20/5/2025–|Last update: 12:20 (Mecca time)
Gold prices decreased today, while oil prices differed as customers’ evaluation of the impact of peace talks between Russia and Ukraine and negotiations between the United States and Iran on supplies and a strong actual demand.
gold
In the latest transactions, gold fell in instant transactions by 0.15% to $ 3225.40 an ounce, and US futures decreased 0.34% to $ 322.60.
The dollar was recovered slightly after it touched its lowest level in more than a week in the previous session, making the gold in the American currency less attractive to other currencies.
“We are witnessing the disappearance of the unaccounted for reducing the credit rating of the sovereign debt of the United States, and there is some hope to reach a truce between Ukraine and Russia,” said Kyle Roda.
US President Donald Trump spoke with Russian President Vladimir Putin on Monday and said that Russia and Ukraine will immediately show negotiations for a ceasefire.
“We are witnessing the appearance of buyers at the decreases of less than $ 3,200, however, I think we will witness a greater decline, especially if there is further decline in geopolitical risks,” Roda added.
Gold, which is one of the safe assets during periods of geopolitical and economic uncertainty, has recorded many record levels, and rose by 23% this year so far.
The Federal Reserve officials (the US Central Bank) dealt with caution with the implications of reducing the credit rating and unstable market conditions while continuing to deal with a very unstable economic environment.
A number of council officials are scheduled to speak later today, Tuesday, which may provide more visions about the economy and the Central Bank’s policy.
Markets are now expecting to reduce interest rates by at least 54 basis points this year, with the first reduction in October.
The performance of other precious metals was as follows:
- Silver settled in instant transactions at $ 32.43 an ounce.
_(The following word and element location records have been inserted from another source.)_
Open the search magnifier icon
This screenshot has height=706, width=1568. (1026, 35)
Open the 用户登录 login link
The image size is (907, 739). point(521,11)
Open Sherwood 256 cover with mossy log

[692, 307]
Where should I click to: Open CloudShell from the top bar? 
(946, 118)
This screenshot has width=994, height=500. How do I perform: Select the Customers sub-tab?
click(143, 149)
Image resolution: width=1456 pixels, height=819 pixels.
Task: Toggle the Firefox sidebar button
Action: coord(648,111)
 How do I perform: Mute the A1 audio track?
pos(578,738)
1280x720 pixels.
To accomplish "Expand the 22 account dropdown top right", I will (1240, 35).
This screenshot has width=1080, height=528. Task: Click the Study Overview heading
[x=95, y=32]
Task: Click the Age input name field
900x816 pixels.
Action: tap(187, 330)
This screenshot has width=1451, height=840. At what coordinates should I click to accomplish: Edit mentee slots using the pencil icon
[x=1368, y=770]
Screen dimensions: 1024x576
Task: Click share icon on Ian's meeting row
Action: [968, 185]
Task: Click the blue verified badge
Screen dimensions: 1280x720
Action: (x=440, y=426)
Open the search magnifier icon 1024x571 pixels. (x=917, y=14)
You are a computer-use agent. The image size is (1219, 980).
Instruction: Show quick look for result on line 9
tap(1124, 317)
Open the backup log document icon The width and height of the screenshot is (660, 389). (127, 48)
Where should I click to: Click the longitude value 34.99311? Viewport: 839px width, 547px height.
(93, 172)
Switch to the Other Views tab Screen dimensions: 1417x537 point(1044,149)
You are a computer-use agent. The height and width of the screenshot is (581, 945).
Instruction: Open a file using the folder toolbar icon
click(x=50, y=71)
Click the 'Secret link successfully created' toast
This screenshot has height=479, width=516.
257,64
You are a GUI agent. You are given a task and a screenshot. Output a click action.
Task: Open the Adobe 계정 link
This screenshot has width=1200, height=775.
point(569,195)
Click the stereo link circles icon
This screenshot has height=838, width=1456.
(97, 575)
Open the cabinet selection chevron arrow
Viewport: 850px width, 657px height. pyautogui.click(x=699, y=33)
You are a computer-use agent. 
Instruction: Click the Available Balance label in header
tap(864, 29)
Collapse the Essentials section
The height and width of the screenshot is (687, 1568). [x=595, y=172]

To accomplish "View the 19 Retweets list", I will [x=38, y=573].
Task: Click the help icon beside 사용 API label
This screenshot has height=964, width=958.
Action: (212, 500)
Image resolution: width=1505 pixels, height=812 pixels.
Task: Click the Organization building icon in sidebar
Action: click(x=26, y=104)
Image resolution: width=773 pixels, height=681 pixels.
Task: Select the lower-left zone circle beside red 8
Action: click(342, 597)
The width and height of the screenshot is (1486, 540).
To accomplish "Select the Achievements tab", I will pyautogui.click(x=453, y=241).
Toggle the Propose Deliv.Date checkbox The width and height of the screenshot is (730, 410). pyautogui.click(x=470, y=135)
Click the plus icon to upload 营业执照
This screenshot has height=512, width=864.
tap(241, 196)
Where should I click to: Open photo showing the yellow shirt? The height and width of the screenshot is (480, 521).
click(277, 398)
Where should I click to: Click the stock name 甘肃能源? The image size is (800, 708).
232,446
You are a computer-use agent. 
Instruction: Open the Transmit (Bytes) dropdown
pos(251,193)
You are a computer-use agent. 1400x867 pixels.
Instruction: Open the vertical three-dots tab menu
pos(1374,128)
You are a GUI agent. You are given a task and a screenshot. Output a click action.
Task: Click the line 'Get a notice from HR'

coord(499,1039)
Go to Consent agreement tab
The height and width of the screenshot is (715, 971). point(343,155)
- Platinum rose 1% to $ 1009.99.
- Palladium settled at $ 976.66.
Oil
Brent crude futures decreased 6 cents to $ 65.53 a barrel, in the latest transactions, while West Texas crude futures, which ended today, 48 cents to $ 63.17 a barrel, and July most traded 8 cents increased to $ 62.23 a barrel.
Official Iranian media reported yesterday, Monday, from the Iranian Deputy Foreign Minister for Political Affairs, Majeed Takht Rwanji, as saying that nuclear talks with the United States “will not lead to any result” if Washington insists on stopping Tehran completely uranium enrichment.
On Sunday, the US special envoy Steve Witkev reaffirmed Washington’s position that any agreement between the United States and Iran should include stopping uranium enrichment, which is a possible path towards developing nuclear bombs, and Tehran says that the purposes of its nuclear program are purely peaceful.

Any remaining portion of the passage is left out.